▶ _ARBEITSAUFTRAG_: Setze den Text über Kim Buis Kreuzbandriss im Anschluss an seinen letzten Satz fort.

▶ _TEXTAUSZUG_:
Kim Bui klingt fast wie eine Medizinstudentin, wenn sie profund über gerissene Bänder und alternative Sehnen redet. Dabei studiert sie Technische Biologie. Doch sie kennt sich eben auch mit Kreuzbandrissen aus. Am 10. Februar 2010 hatte sie sich schon mal am rechten Knie so schwer verletzt. Das Datum kommt wie aus der Pistole geschossen, es war ihre erste große Verletzung. „Ich war damals sehr vorsichtig in der Reha, vielleicht übervorsichtig – man hat ein besseres Bewusstsein und kann besser auf den Körper hören, wenn man das schon einmal durchgemacht hat“, sagt die amtierende Deutsche Meisterin. „Die doppelte Erfahrung hätte aber nicht sein müssen.“

Beim Sprungtraining während eines Studienpraktikums in Frankfurt hat es am 26. Mai dieses Jahres auch ihr rechtes Knie erwischt. Kim Bui experimentierte und musste dies bitter büßen: „Ich war übermotiviert – Übermut, Dummheit, da kam alles zusammen.“ Nicht nur das vordere Kreuzband riss, sondern auch das Innenband. Da dieses konservativ ohne Eingriff behandelt wurde, folgt die Kreuzbandoperation erst jetzt. Nur elfeinhalb Monate verbleiben dann noch bis zum 25. Juni des nächsten Jahres – bis zur ersten nationalen Qualifikation für die Olympischen Spiele in Rio de Janeiro im August 2016. Deshalb hat sie zuletzt auch noch am Stufenbarren trainiert und Krafttraining „bis zum Gehtnichtmehr“ gemacht, um nach der OP möglichst gut auf den Weg zurück vorbereitet zu sein.

Physiotherapie, Muskelaufbau, Laufschule

„Ich habe Olympia schon geturnt und weiß wie cool das ist, deshalb will ich das noch mal“, sagt Kim Bui. „Aber es geht auch um die Gesundheit – ich gebe in der Reha Vollgas, und dann sieht man.“ Nach der Enttäuschung als Ersatzturnerin in Peking 2008 belegte sie 2012 in London mit dem deutschen Team den neunten Platz.

▶ _GEGEBENE DATEN_:
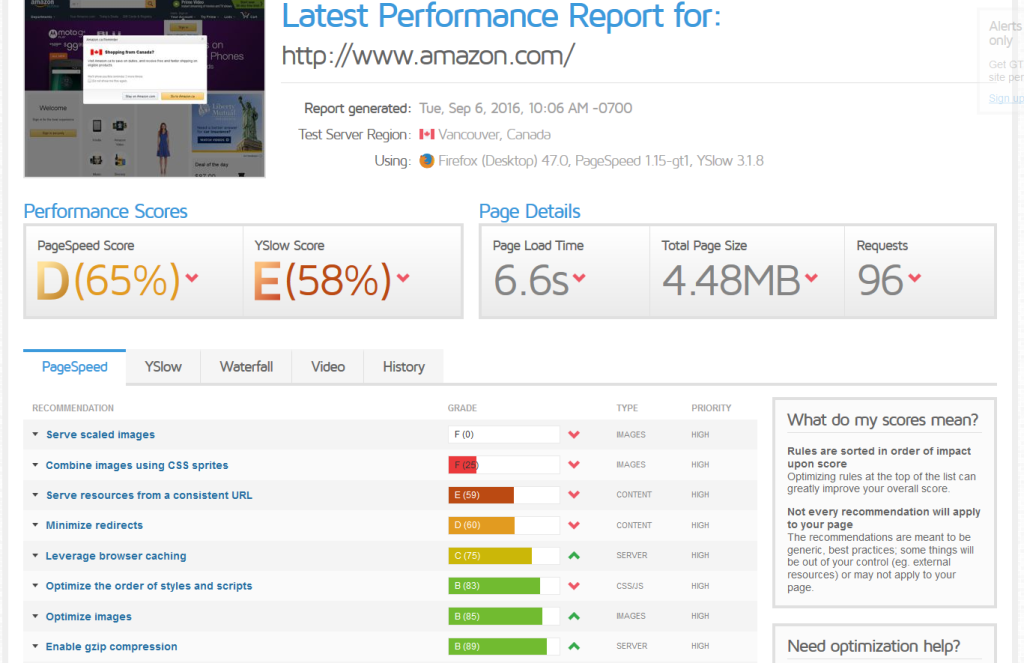
Task: Expand the Serve scaled images recommendation
Action: tap(100, 435)
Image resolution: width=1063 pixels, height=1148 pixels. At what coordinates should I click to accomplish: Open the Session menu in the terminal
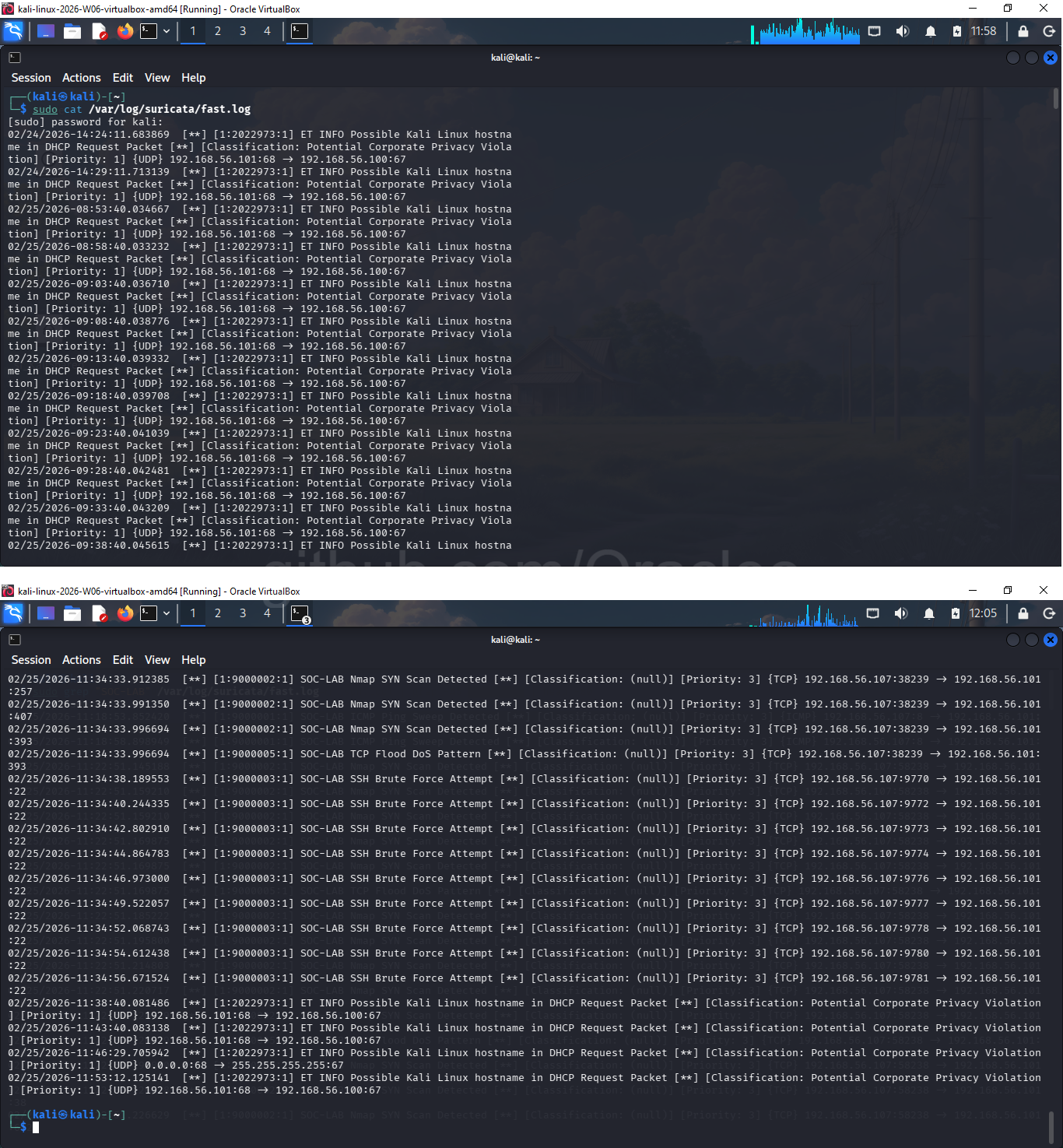point(30,78)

▶ _SCHRIFTLICHE ANTWORT_:
Für Kim Janas wäre es in Rio ihre erste Olympiateilnahme. Sie ist gerade einmal 15 Jahre alt – und hat auch schon den zweiten Kreuzbandriss hinter sich. Im Oktober 2013 erwischte es beim Training auf dem Schwebebalken in ihrer Heimat Halle/Saale das rechte Knie: „Es war schon hart. Ich hatte eine lange Phase, in der es mir nicht gut ging.“ Nach ihrer Rückkehr schaffte sie es gleich in den Kader für die Europameisterschaften in Montpellier und gab im April ihr Debüt bei den kontinentalen Titelkämpfen. Doch beim Abgang vom Schwebebalken mit einem gebückten Doppelsalto geriet ihr linkes Knie offenbar in eine Überstreckung. Kreuzbandriss – schon wieder.

Doch sie lässt sich nicht unterkriegen. „Ich weiß, ich bin noch jung, und ich habe ein Ziel: Olympia 2016, darauf arbeite ich hin“, sagt Kim Janas. Sie ist am 20. Mai bereits operiert worden (kurz vor Kim Buis zweitem Kreuzbandriss) und arbeitet täglich nach Kräften auf ihr Comeback hin. Physiotherapie. Muskelaufbau. Laufschule. Die Orthese zur Stabilisierung trägt die Neuntklässlerin des Untertürkheimer Wirtemberg-Gymnasiums nur noch gelegentlich, „beispielsweise in der Schule, wo viele Leute sind und viel Geschubse ist“.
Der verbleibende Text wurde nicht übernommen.